My guess about what’s really happening is that the economy is indeed slowing, but probably not into a recession, at least so far. And a moderate slowdown is actually what we want to see.

At the beginning of 2022, the U.S. economy was almost surely overheated, and this overheating was contributing to (although not the only source of) inflation. We wanted to see the economy cool down before inflation got entrenched in expectations, and that’s an area where all the available data — slowing wage growth, inflation expectations in the financial markets, surveys that ask consumers what inflation rate they expect over the next few years — are telling the same story: Inflation is not, in fact, getting entrenched.

Overall, the picture appears consistent with a “soft landing” — a slowdown that falls short of a full-on recession, or involves a mild recession at worst, together with stabilizing inflation.

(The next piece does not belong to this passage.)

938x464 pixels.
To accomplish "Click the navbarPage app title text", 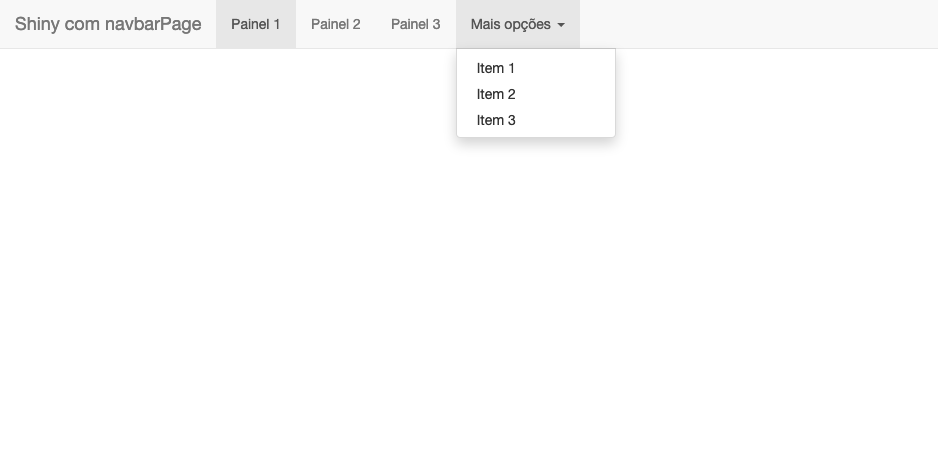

But, of course, we don’t know that. In fact, given the wide discrepancies in economic data, economic pundits (including me) have unusual freedom to believe whatever they want to believe. Just pick and choose the numbers that tell you what you want to hear and glue them together.

A few days since this column appeared, Krugman tweeted this:

"NOT saying it's all good. But a combination of statistical issues and the media's focus on year-on-year makes it look as if inflation is getting worse, when it's actually probably getting better," he tweeted.

Right now, economist Larry Summers and the usual suspects are insisting we aim for a permanent unemployment rate of 5% -- which would cause severe economic pain for many.

Remember: Krugman was the person who sounded the alarm about the impending mortgage crash. If he's telling us we probably don't have to worry, I'm going to take him at his word. One less apocalypse to obsess about!